On Junger-
Throughout his whole life he had experimented with drugs such as ether, cocaine, and hashish; and later in life he used mescaline and LSD. These experiments were recorded comprehensively in Annäherungen (1970, "Approaches"). The novel Besuch auf Godenholm (1952, "Visit to Godenholm") is clearly influenced by his early experiments with mescaline and LSD. He met several times with LSD inventor Albert Hofmann and they took LSD together. Hofmann's memoir LSD, My Problem Child describes some of these meetings.

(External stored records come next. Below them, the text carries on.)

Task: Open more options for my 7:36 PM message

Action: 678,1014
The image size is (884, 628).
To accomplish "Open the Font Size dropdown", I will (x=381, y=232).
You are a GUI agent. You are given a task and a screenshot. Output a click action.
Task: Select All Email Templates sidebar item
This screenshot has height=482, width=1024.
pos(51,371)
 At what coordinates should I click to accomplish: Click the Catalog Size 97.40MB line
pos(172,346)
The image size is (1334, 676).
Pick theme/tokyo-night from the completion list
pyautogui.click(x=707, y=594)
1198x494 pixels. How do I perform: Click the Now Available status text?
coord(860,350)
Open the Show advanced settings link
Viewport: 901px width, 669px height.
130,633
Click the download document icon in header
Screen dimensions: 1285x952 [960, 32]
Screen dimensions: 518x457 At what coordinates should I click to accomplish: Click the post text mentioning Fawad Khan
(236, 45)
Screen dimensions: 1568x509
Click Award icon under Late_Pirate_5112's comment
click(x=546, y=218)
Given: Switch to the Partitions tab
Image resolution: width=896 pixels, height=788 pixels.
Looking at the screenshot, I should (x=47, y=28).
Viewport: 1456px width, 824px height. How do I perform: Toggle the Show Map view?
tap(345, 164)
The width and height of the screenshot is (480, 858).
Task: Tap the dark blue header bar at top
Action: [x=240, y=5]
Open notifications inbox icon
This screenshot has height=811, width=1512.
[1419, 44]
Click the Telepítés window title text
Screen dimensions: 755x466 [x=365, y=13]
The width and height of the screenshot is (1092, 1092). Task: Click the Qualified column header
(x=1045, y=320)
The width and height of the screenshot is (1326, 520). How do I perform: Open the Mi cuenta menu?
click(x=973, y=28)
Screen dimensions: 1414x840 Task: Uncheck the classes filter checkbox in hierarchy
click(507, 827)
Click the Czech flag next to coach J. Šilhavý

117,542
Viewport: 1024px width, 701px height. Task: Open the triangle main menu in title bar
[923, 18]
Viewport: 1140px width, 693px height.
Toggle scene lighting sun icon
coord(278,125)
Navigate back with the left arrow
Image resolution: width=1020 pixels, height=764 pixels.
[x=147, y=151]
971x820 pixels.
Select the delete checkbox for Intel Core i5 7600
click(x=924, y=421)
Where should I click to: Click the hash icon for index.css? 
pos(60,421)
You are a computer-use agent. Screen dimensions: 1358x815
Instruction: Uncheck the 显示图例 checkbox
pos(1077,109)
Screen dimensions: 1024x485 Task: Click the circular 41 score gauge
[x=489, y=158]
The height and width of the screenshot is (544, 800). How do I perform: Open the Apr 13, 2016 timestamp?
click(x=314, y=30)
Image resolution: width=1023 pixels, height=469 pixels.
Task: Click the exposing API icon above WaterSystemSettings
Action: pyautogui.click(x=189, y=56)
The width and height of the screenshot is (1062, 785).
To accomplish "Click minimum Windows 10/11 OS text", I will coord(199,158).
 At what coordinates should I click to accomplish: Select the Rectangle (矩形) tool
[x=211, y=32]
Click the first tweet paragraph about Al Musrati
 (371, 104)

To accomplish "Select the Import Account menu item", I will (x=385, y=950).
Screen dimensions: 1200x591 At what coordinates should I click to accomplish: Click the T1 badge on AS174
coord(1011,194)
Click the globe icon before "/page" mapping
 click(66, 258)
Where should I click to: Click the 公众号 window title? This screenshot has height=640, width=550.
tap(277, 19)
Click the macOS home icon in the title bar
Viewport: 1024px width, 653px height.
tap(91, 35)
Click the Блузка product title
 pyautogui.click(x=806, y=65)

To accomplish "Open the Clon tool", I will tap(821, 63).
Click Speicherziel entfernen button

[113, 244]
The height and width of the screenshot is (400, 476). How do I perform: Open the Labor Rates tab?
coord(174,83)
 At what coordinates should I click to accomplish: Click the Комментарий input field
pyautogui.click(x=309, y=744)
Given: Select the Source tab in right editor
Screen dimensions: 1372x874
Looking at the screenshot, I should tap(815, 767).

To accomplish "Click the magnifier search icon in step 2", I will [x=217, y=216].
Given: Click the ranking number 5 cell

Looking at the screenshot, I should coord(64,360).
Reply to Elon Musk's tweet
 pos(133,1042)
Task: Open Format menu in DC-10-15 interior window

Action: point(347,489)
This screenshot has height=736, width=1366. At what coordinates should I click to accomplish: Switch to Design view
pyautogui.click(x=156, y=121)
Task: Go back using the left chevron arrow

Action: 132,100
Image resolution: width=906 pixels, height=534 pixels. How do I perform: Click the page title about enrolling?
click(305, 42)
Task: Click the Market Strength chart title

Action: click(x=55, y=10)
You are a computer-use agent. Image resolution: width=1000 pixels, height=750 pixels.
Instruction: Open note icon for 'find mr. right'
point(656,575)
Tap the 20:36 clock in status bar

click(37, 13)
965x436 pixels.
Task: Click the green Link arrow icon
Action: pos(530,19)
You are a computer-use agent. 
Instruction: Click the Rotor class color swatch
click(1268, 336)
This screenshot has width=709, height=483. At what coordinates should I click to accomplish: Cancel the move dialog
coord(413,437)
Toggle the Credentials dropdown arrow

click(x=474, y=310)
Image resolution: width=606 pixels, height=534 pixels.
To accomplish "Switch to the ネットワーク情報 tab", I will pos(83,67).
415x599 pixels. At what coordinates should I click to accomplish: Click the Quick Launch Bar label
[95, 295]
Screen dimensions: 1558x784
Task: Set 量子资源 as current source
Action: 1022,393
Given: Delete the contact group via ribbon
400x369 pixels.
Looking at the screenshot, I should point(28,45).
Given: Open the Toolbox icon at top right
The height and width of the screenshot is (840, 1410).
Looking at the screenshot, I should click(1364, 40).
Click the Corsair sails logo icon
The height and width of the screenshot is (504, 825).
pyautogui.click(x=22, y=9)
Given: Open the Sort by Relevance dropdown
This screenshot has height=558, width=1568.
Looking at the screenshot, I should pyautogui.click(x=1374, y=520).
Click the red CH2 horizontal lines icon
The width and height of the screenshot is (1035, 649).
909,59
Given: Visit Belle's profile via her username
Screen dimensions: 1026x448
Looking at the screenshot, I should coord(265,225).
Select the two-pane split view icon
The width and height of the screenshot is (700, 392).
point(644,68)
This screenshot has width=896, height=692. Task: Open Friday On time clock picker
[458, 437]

-http://en.wikipedia.org/wiki/Ernst_Junger
In 1970, at age 75, Junger discomfited his conservative fans by publishing a book detailing his lifelong experiments with drugs of all kinds, including his LSD trips in the 1950s with Albert Hofmann, the discoverer of the hallucinogen. It is Junger's reputation as an unpredictable literary adventurer that may account for his surprising popularity in France, where more than 40 of his books have been translated, and where he is widely regarded as an "action intellectual" in the Malraux vein. In 1985 Junger was invited to join French president Francois Mitterrand and German chancellor Helmut Kohl in Verdun for ceremonies honoring the dead of World War I; Mitterrand subsequently asked him to breakfast at the Elysee palace. In the last decade, debates over Junger's status as an unrepentant "reactionary modernist" have raged constantly in the German press, climaxing recently with a full-scale attack on his work in the country's most prominent newsweekly, Der Spiegel.
-http://findarticles.com/p/articles/mi_m1248/is_n6_v83/ai_17128994/pg_4
He also refused Hitler's offers of friendship in the '20's and refused membership in the Nazi party.
All in all he doesn't sound like the most credible historical writer in the world.